My name is Rachel Corrie opens, quite literally, inside of an imaginary tomb. Megan Dodds, the brilliant actress who brings Corrie back to life in her virtuoso one-woman performance at the Minetta Lane Theater in the West Village, is lying face down underneath a huge pile of blankets and comforters. She springs up to notice that her bedroom on the campus of Evergreen State College in Olympia Washington, which in turn is surrounded by a stark forbidding pile of rocks and twisted metal meant to represent a war zone, is painted red “like carnage”. What once seemed like the clever bohemian affectation of a young, would be artist or writer now threatens to devour her. Corrie, who was no detached witness, no Conrad or Marlowe, but a passionate, engaged spokeswoman for the Palestinian refugees locked up inside of the Gaza Strip, has already glimpsed a hint of her fate, that she would be killed underneath a gigantic, weaponized D-9 bulldozer only days before the United States invaded Iraq.

“I get off guard for a minute and my eyes roll up towards the sky and I’m fucked now – I’m fucked—cause there is no sky. There’s that ceiling up there and it has me now – ‘cause I’m looking at it and it’s going to rip me to pieces.”

What Corrie might have glimpsed but didn’t for the same reason she died, too much confidence in her “international white person’s privilege”, was that, for a brief time, she would share the fate of so many unnamed victims of American imperialism. Not only would she be killed by the Israeli Army in the spring of 2003, but, like the victims of the El Mozate massacre in 1981 or the Qana massacre in 2006, she would be killed a second time by the propaganda machine of the Israeli and American right. While the mainstream media briefly picked up the story then dropped it, and while the American government refused to pressure the Israelis for a more thorough investigation than the IDF whitewash which, predictably, vindicated itself of any wrongdoing, while the liberal Democratic blogosphere wouldn’t touch the story with a ten foot pole for fear of being labeled anti-Semitic and of hurting the Democrats chances of retaking the White House in 2004, and while even leftist magazines like Mother Jones distorted the story beyond all recognition, conservative publications like the Wall Street Journal and the Jerusalem Post jumped on it with glee. The extreme right, especially the extreme right on the internet, couldn’t get enough of Rachel Corrie, gloating over the gruesome circumstances of her death, posting and reposting a photo of her ripping up a paper American flag at a demonstration in the Gaza Strip, even going so far as to raise money to send pizzas to the IDF to reward them for killing her (yeah they actually did that). The speed with which one of “us” can become one of “them” in the post- 9/11- world should give any of us pause.

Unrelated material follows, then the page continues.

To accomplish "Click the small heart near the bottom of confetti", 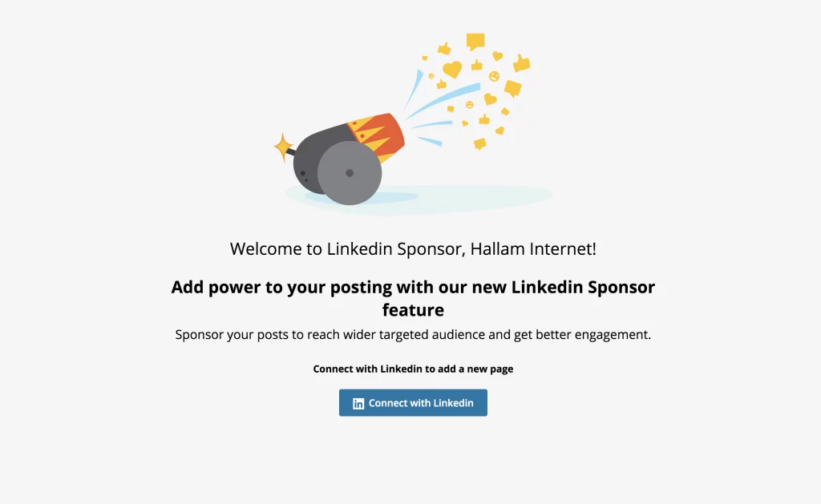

But Corrie, in addition to being a political activist, was also a prolific diarist and letter writer and she left plenty of material for anybody who wanted to play Ezra Pound to her TS Elliot. Pound came in the form of British actor Alan Rickman and Guardian writer Katherine Viner who took hundreds of pages of unfinished and half finished writing, of a young adult’s self-indulgent ramblings mixed in with an astute understanding of the workings of American imperialism, reread them in the light of Corrie’s own appalling story and produced a slim manuscript that would later become the basis for a hit play in London’s Royal Court Theater.

Bringing the play to New York City would present difficulties not encountered in London. Last April, James Nicola decided to stage the play at the New York Theater Workshop, apparently without having familiarized himself with the explosive nature of the subject matter. He backed down at the first sign of trouble and cancelled the production. At this point, the liberal and progressive community in New York City and in the country as a whole, who had been strangely silent about Corrie’s death two years earlier, decided to take notice and a grassroots movement began staging the parts of the play in town squares and on college campuses across the country. It culminated in a massive rally at Riverside Cathedral presided over by Amy Goodman and what seemed to be the collective presence of New York City’s radical left. Finally, in October, Rickman and Katherine Viner were able to stage My Name is Rachel Corrie at the tiny Minetta Lane Theater in the West Village, and Rachel Corrie’s ghostly presence rises from the grave and speaks.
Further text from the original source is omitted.